Tata meragukan Just Energy Transition Partnership (JETP) atau Kemitraan Transisi Energi Adil antara Uni Eropa beserta mitra internasional dengan Indonesia, yang tercipta dalam KTT G20 di Bali pada 15-16 November 2022 lalu. Karena, katanya, ada kemungkinan 95 persen pendanaan JETP ini akan berupa utang, yang berarti tidak menunjukkan polluters pay principle.

"JETP-nya sampai saat ini juga bermasalah. Karena apalagi khusus pensiun dini PLTU batu bara, pendanaannya harusnya dalam bentuk hibah, sebagai bentuk tanggung jawab negara-negara maju sebagai polluters," kata Tata.

"Pada saat bersamaan saat ini negara-negara maju dan international oil companies sedang melakukan ekspansi minyak dan gas besar-besaran. Negara-negara maju ini terlihat sangat hipokrit kalau bicara soal aksi iklim saat ini," imbuh Tata.

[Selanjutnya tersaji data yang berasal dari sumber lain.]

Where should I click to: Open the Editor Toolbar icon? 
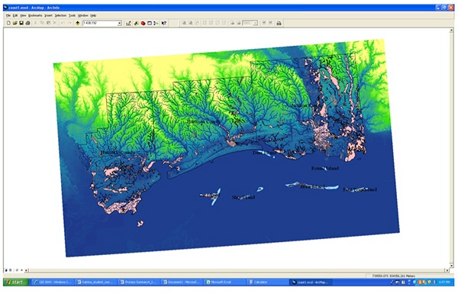128,23
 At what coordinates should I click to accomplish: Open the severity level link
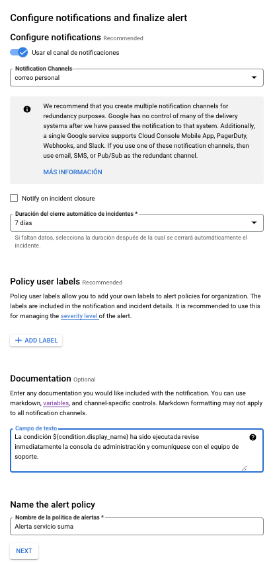pos(79,316)
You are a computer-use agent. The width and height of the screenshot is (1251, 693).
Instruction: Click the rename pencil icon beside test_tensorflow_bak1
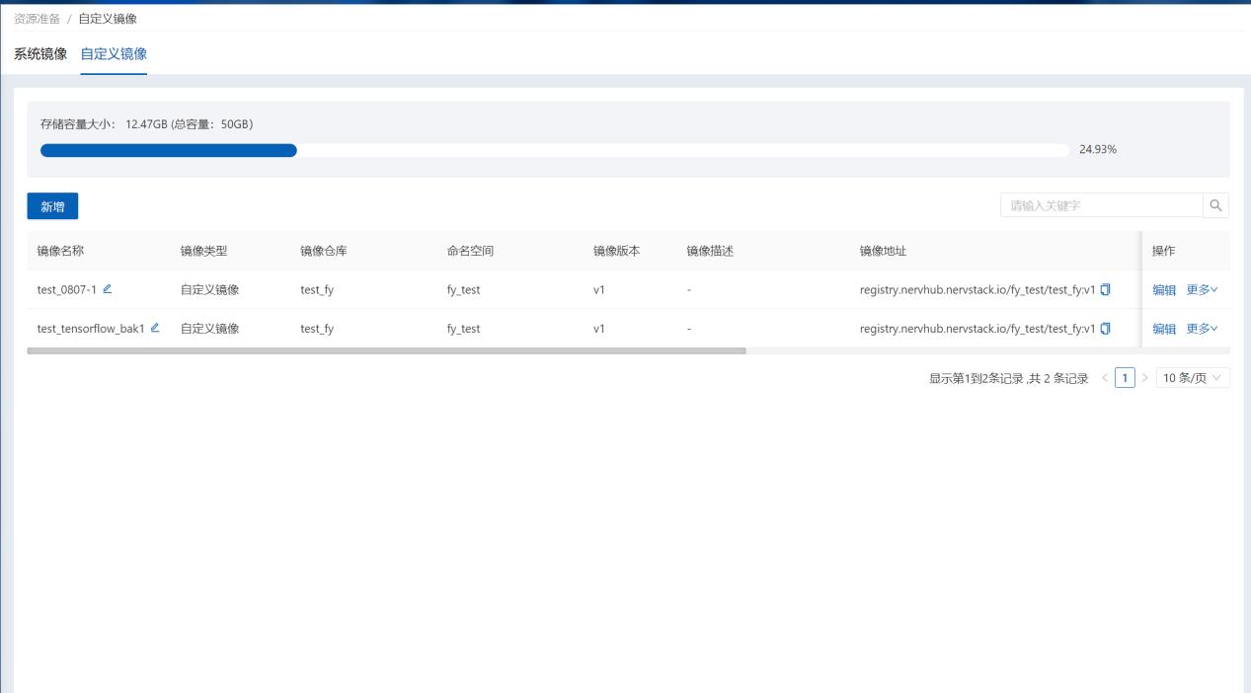pyautogui.click(x=155, y=328)
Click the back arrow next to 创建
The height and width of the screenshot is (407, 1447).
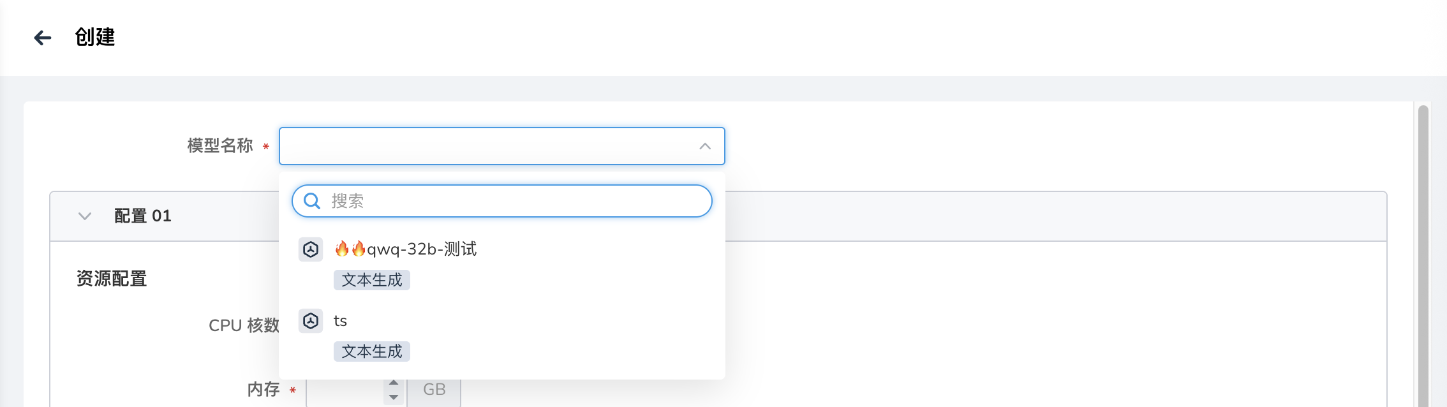[42, 38]
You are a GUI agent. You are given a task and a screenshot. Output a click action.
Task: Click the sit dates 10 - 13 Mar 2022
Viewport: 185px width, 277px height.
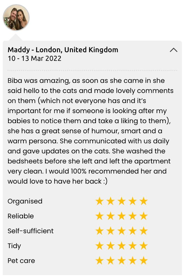coord(34,58)
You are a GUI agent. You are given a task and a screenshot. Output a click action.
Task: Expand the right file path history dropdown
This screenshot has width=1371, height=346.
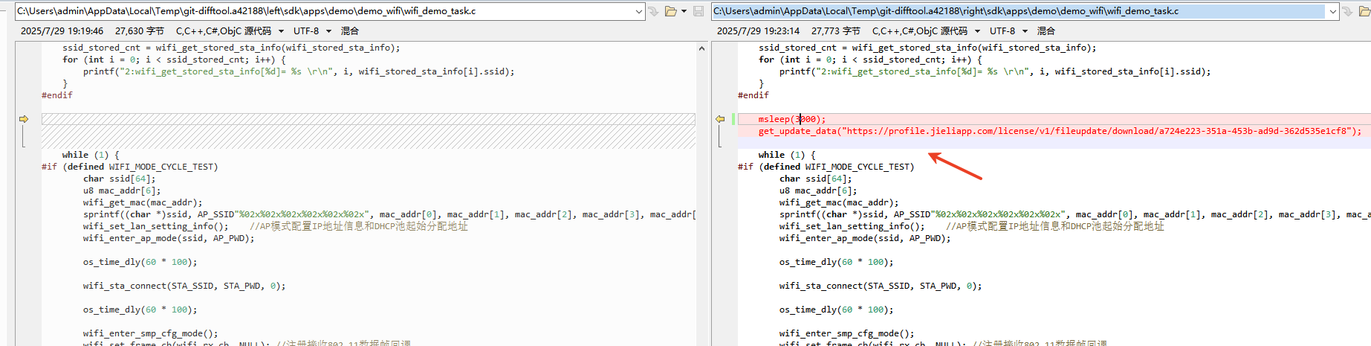[1333, 11]
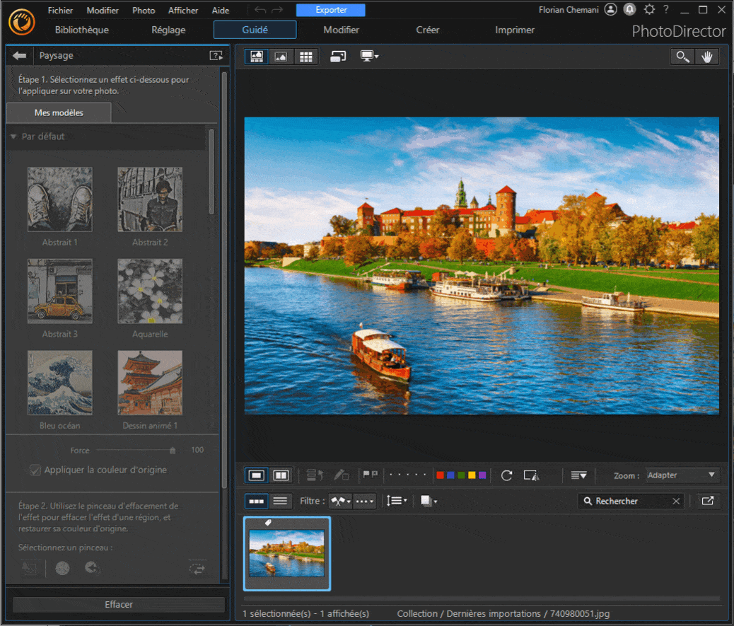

Sebelumnya, dalam pidatonya pada Sesi Kerja Mitra G7 membahas soal iklim, energi, dan lingkungan di Grand Prince Hotel Hiroshima, Jepang, Sabtu lalu, Presiden Jokowi mendorong semua negara turut berkontribusi sesuai kapasitas masing-masing dalam menghadapi ancaman perubahan iklim.

“Pendekatan lama harus ditinggalkan, burden shifting, propaganda. Bumi ini butuh aksi nyata, bukan talk the talk yang tidak berujung konkret,” ujar Presiden, dikutip dari Setkab.

Menurut Presiden, Indonesia telah meningkatkan target penurunan emisi sebesar 31,89 persen dengan kemampuan sendiri dan 43,2 persen dengan dukungan internasional.

“Sebuah komitmen yang harus diikuti dengan kemitraan yang memberdayakan,” imbuhnya.

Selain itu, Presiden menegaskan bahwa dukungan pendanaan iklim bagi negara berkembang harus konstruktif dan jauh dari kebijakan diskriminatif yang mengatasnamakan lingkungan. Dukungan pendanaan dalam bentuk seperti utang, menurutnya hanya akan menjadi beban.

“Saya harus sampaikan, jujur negara berkembang ragu terhadap komitmen pendanaan negara maju yang hingga kini komitmen USD100 miliar/tahun masih belum terpenuhi,” lanjutnya.